== Segment start ==

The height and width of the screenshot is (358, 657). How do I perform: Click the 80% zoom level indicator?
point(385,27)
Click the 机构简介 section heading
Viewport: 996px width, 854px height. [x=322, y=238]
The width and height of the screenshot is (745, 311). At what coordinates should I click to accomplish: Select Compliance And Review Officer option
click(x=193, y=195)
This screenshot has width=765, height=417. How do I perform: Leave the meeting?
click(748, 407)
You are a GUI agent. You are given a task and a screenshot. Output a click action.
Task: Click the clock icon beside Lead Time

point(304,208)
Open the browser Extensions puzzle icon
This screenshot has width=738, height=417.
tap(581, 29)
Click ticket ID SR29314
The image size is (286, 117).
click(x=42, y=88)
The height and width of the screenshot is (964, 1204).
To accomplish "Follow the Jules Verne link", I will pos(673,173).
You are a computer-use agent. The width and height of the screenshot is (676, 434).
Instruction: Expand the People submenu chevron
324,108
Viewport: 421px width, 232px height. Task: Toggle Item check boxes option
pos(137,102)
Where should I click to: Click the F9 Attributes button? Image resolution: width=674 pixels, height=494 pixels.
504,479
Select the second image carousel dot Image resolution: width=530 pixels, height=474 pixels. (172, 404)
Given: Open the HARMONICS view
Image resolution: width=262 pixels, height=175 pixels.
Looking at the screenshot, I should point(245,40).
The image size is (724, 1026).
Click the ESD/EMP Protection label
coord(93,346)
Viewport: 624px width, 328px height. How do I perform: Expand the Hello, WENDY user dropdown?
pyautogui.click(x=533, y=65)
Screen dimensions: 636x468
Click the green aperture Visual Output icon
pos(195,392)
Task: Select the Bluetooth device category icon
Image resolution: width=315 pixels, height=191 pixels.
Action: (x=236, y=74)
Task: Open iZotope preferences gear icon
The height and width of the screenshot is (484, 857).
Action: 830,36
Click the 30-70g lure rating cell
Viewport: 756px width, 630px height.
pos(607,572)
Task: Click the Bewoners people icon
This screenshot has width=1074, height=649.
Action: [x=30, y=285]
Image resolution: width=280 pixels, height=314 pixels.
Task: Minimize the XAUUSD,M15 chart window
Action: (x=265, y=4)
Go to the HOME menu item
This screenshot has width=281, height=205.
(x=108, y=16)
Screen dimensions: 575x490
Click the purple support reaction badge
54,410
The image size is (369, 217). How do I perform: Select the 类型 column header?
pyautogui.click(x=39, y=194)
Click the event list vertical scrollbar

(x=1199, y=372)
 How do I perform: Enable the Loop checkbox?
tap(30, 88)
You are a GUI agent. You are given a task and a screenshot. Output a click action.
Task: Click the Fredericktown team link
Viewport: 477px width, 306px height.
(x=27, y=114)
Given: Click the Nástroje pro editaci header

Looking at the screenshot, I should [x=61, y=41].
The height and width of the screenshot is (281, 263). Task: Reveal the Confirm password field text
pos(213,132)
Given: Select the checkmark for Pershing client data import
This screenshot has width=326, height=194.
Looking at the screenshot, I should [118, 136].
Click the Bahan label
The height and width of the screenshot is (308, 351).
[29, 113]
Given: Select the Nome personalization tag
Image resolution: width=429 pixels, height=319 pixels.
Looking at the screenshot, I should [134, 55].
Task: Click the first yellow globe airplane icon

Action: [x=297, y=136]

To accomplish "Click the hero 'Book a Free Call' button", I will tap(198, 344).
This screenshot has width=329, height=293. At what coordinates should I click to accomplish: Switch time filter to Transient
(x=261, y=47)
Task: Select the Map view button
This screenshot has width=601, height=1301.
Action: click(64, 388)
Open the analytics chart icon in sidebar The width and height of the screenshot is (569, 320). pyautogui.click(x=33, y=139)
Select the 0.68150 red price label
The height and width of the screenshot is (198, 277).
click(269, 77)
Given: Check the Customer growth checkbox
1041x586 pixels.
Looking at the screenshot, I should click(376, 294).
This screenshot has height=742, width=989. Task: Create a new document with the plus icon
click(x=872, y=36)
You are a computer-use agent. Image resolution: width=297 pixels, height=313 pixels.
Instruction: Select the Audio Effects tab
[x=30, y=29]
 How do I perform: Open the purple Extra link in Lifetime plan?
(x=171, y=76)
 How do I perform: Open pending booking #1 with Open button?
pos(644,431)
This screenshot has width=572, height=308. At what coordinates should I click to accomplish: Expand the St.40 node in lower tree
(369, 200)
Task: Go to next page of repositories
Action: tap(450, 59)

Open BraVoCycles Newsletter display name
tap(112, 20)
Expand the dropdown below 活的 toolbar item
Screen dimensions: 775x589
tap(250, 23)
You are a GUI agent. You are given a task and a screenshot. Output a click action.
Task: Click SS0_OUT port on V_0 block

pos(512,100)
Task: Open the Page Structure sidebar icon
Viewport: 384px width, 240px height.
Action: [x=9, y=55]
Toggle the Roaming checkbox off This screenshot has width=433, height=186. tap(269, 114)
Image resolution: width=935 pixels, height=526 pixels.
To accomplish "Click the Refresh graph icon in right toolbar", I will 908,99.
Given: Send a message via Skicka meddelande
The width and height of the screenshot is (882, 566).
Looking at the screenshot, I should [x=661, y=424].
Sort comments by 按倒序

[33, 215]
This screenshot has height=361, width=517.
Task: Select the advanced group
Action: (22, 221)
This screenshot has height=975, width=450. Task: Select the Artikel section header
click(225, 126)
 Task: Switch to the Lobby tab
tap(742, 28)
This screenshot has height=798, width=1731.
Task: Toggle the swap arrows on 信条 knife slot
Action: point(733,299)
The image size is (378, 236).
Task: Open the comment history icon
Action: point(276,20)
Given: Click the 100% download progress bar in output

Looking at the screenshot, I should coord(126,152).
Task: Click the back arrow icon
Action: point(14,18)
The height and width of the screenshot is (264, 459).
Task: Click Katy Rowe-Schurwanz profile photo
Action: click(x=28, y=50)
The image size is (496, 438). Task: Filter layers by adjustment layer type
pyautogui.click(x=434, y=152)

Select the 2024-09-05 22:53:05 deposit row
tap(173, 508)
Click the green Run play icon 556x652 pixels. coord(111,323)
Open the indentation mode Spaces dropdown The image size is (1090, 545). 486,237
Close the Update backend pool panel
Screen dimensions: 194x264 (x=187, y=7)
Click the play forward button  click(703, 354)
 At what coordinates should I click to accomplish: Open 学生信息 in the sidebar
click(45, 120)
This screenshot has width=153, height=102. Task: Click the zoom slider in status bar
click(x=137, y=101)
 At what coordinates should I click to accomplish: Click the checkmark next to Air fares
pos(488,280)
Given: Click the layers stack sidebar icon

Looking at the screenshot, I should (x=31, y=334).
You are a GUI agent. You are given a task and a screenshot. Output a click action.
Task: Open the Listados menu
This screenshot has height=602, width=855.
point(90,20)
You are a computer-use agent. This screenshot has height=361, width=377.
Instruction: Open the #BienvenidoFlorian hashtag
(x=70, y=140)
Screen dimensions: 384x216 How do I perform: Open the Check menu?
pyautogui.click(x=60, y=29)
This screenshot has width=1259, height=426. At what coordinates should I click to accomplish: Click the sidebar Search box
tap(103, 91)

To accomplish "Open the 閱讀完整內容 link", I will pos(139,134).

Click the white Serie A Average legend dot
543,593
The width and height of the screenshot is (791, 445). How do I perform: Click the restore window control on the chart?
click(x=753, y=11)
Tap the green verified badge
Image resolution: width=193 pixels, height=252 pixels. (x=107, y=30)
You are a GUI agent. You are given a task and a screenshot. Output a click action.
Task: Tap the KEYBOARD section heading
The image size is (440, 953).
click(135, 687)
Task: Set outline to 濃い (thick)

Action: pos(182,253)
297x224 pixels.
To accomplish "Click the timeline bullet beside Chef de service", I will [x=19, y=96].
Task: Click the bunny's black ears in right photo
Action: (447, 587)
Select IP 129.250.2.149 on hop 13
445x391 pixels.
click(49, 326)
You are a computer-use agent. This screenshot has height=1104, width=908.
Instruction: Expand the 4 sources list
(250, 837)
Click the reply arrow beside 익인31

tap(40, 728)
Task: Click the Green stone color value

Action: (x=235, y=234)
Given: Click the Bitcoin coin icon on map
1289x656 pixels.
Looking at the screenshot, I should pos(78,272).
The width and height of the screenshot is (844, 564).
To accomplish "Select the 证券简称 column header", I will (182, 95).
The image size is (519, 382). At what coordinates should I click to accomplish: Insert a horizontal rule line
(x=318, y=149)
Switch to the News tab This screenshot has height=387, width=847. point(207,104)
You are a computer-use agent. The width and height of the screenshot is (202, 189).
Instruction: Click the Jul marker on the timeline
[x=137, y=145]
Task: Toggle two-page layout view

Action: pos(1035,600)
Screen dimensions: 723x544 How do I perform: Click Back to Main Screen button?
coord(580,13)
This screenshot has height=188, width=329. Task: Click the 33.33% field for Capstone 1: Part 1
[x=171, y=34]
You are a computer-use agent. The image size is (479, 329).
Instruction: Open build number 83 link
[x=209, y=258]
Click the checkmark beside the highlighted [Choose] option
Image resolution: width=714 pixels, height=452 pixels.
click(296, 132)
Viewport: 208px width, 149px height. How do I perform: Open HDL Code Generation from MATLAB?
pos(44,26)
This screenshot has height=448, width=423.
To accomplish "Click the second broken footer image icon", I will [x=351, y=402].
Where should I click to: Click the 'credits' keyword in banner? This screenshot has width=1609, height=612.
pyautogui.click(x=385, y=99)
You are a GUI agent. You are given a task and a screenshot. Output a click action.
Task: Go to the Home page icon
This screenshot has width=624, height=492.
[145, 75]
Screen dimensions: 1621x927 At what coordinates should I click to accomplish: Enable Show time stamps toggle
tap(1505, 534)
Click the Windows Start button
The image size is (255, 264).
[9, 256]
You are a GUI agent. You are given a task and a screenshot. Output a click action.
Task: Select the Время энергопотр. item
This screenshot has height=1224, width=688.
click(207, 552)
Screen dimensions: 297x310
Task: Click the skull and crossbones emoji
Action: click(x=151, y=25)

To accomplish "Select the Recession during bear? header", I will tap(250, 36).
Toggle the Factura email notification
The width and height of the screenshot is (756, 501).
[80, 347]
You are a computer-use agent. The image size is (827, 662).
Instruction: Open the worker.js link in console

== Segment end ==

■ THE PROBLEM: In the entries above, please find the line with "Task: Click the first" and the line with "You are a computer-use agent. Image", then write out exactly those two lines and every line between them, and nothing more.

■ OUTPUT FOR THIS EXERCISE:
Task: Click the first yellow globe airplane icon

Action: [x=297, y=136]

To accomplish "Click the hero 'Book a Free Call' button", I will tap(198, 344).
This screenshot has width=329, height=293. At what coordinates should I click to accomplish: Switch time filter to Transient
(x=261, y=47)
Task: Select the Map view button
This screenshot has width=601, height=1301.
Action: click(64, 388)
Open the analytics chart icon in sidebar The width and height of the screenshot is (569, 320). pyautogui.click(x=33, y=139)
Select the 0.68150 red price label
The height and width of the screenshot is (198, 277).
click(269, 77)
Given: Check the Customer growth checkbox
1041x586 pixels.
Looking at the screenshot, I should click(376, 294).
This screenshot has height=742, width=989. Task: Create a new document with the plus icon
click(x=872, y=36)
You are a computer-use agent. Image resolution: width=297 pixels, height=313 pixels.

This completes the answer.